» Exercise aim:
Within the records that follow, find every line containing the string "chart". Copy those lines.

== Segment start ==

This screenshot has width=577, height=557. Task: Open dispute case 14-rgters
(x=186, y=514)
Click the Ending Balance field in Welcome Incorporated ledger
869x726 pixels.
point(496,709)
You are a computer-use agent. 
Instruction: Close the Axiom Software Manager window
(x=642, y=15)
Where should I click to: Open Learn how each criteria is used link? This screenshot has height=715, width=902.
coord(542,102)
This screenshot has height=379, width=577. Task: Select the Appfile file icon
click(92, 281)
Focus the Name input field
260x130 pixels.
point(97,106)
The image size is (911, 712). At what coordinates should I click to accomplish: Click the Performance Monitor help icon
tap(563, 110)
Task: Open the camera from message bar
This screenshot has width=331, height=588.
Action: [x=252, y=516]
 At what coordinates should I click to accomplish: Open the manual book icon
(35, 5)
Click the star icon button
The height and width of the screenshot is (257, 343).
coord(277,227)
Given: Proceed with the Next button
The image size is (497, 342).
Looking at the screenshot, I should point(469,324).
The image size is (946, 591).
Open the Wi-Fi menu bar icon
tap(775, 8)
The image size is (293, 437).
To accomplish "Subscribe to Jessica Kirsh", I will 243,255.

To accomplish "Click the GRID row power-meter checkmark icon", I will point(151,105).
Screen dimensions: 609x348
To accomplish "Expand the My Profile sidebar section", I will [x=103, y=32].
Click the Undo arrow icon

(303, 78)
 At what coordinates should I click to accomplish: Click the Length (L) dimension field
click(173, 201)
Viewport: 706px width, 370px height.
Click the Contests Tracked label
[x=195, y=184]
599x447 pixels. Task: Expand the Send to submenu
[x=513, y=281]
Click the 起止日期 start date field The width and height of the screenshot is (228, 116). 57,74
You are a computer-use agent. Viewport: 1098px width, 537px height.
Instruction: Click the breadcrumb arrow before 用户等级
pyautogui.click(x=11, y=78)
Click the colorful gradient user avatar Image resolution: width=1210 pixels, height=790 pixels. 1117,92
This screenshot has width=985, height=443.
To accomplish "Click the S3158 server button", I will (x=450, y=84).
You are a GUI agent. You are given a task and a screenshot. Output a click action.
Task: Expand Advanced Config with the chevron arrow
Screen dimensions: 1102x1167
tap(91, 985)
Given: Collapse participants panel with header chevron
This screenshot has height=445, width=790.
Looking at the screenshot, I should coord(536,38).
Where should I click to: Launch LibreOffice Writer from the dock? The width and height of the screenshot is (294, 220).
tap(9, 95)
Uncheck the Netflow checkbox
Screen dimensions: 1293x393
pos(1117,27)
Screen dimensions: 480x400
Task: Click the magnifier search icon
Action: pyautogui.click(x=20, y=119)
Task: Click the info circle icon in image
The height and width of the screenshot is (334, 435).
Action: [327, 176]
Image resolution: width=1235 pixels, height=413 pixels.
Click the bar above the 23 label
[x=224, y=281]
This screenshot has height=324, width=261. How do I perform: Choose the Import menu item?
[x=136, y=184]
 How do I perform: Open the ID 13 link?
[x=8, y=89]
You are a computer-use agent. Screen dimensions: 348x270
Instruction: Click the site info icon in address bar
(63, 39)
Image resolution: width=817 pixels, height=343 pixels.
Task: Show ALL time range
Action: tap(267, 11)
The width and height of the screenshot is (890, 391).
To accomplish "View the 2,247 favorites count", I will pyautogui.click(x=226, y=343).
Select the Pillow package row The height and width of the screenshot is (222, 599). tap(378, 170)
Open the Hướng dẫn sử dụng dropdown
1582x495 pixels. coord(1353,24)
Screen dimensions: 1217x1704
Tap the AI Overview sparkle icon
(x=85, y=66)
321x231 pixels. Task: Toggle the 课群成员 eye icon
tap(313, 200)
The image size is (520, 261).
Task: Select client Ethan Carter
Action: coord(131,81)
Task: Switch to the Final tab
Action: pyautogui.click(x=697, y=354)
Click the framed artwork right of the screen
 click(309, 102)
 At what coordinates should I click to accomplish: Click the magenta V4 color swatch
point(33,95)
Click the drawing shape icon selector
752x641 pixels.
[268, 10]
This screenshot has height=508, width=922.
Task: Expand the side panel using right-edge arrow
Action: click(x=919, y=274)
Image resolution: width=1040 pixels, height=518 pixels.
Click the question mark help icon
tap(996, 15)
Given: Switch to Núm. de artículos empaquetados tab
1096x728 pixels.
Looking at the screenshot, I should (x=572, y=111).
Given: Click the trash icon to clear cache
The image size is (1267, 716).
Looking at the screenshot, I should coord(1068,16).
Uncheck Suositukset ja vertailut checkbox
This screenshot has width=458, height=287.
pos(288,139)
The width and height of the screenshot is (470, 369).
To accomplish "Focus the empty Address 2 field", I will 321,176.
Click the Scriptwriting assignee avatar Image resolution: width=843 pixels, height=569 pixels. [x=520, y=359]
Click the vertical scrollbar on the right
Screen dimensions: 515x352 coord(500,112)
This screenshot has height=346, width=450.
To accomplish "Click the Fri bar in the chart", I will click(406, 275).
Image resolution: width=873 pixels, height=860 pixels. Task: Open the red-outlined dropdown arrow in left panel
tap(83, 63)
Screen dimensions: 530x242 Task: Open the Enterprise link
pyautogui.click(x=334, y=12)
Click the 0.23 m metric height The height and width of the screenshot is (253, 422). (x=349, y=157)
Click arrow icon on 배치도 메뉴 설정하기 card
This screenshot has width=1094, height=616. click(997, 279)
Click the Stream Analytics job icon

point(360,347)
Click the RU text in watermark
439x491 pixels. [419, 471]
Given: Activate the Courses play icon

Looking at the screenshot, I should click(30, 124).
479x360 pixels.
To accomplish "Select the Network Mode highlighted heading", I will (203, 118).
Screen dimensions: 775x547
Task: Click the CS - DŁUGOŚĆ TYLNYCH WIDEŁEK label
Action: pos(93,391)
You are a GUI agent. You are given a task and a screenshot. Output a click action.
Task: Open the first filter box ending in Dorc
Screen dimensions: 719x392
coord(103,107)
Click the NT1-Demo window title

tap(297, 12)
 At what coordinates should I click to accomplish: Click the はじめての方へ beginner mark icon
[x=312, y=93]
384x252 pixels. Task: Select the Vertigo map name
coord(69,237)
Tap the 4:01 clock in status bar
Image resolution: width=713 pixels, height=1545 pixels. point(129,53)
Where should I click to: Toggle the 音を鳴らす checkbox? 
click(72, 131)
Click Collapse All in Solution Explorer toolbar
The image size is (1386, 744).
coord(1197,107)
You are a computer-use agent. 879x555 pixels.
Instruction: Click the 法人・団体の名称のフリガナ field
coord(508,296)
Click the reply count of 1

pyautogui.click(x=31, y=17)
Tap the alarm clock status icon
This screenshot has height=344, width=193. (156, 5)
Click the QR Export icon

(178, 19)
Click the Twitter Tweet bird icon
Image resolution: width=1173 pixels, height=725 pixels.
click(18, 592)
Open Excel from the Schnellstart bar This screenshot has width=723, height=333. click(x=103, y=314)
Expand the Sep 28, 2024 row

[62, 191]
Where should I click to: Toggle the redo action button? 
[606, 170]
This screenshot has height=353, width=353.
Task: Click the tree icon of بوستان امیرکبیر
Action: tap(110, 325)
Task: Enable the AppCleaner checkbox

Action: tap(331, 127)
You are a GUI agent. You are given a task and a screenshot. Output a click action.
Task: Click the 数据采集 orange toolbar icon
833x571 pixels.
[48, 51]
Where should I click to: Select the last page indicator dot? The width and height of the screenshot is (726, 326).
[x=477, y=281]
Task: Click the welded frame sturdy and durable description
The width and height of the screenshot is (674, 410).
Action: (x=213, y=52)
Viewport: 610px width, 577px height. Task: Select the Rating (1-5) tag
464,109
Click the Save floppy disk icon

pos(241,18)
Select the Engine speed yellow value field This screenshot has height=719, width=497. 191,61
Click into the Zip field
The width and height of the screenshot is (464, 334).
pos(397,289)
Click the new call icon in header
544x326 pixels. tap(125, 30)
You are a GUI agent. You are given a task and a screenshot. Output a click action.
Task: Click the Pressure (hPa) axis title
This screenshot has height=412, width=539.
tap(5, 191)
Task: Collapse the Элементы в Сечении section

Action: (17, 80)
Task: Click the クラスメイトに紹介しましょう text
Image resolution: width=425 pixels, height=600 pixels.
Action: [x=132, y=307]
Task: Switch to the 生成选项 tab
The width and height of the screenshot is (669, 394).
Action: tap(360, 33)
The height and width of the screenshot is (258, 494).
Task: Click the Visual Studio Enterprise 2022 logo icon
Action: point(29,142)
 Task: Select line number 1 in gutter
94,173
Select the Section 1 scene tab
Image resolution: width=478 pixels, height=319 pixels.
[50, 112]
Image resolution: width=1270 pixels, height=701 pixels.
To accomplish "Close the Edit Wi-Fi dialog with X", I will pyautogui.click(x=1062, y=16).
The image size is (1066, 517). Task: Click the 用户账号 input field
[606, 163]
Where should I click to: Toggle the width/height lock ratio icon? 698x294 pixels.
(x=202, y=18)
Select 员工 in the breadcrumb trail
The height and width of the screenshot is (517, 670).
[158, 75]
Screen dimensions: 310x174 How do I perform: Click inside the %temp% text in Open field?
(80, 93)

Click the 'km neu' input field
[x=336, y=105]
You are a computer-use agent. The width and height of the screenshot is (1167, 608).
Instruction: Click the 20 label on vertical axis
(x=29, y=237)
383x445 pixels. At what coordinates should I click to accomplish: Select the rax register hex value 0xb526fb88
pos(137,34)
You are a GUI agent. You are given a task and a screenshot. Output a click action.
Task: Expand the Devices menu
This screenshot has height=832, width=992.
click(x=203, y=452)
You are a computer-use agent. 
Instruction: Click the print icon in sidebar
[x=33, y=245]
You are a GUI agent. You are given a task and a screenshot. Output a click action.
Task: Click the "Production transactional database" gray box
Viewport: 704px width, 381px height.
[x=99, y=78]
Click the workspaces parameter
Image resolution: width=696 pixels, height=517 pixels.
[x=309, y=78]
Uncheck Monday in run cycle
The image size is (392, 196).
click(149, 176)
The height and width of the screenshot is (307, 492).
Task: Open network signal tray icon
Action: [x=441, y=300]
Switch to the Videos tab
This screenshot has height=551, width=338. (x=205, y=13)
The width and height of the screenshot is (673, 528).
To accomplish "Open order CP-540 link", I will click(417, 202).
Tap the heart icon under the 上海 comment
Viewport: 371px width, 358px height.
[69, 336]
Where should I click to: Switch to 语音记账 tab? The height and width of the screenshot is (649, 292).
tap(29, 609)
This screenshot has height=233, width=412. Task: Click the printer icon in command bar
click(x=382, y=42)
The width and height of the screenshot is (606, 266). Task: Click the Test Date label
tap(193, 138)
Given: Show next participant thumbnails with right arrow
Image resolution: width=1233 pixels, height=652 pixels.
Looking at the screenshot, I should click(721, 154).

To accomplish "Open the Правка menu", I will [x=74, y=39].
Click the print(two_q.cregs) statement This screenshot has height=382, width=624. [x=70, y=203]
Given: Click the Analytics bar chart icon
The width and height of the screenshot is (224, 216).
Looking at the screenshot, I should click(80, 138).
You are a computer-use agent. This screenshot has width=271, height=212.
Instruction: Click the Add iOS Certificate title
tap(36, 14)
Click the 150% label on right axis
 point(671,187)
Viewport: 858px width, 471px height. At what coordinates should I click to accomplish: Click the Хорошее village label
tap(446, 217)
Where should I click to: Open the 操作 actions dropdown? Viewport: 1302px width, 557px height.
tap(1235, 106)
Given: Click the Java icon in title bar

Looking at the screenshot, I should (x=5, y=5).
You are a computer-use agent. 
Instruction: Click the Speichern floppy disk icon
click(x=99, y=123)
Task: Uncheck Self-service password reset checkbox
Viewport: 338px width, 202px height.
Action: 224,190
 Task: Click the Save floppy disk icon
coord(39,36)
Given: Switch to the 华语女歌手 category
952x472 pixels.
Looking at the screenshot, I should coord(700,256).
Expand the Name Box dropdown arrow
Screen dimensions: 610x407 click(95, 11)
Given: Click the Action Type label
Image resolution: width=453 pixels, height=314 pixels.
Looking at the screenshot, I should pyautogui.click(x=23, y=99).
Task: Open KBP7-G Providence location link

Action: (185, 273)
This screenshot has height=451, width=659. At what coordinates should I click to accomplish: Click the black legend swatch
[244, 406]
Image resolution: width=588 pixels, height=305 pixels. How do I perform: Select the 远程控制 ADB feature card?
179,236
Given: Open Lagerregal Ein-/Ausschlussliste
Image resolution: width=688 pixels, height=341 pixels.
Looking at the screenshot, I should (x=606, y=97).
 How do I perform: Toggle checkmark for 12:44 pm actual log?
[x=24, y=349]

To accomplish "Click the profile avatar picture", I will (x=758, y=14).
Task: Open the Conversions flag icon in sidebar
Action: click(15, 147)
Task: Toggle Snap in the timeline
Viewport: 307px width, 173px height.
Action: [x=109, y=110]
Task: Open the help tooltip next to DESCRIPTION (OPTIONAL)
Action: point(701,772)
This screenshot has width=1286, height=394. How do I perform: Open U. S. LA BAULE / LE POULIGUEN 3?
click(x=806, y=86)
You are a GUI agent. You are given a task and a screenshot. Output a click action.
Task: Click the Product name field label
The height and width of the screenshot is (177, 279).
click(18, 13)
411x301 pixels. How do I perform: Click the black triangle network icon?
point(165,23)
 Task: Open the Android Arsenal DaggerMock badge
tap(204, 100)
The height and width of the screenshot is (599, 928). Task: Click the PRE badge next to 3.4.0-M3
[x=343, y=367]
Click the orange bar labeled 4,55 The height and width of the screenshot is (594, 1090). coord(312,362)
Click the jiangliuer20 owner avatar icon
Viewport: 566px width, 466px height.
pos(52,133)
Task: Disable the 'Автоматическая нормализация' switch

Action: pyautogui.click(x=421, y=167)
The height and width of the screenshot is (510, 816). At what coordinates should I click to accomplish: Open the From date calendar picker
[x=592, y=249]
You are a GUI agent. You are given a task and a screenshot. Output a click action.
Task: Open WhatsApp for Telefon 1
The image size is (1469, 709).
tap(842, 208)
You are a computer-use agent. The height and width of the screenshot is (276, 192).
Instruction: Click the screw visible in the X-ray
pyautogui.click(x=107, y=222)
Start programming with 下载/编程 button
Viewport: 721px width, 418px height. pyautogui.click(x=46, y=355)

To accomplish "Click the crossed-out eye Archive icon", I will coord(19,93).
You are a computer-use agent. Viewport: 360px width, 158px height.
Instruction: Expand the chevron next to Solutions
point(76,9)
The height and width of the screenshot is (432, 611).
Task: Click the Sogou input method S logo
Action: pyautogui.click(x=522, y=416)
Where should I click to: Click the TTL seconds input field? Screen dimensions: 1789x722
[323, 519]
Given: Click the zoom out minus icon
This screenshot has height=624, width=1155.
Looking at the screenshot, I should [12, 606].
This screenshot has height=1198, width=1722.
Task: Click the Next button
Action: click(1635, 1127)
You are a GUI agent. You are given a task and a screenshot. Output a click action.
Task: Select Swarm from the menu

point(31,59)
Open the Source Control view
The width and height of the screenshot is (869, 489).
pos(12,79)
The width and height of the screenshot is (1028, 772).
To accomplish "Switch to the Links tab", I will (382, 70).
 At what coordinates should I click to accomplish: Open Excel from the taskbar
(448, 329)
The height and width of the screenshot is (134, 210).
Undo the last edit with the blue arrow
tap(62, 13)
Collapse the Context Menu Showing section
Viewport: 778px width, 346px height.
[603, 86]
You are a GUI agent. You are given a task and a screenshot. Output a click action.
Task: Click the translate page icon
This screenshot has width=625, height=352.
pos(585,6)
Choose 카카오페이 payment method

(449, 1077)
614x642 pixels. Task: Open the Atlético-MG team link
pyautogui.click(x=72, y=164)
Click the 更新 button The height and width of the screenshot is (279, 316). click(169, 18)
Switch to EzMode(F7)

== Segment end ==

» Solution to this problem:
To accomplish "Click the Fri bar in the chart", I will click(406, 275).
Given: Click the Analytics bar chart icon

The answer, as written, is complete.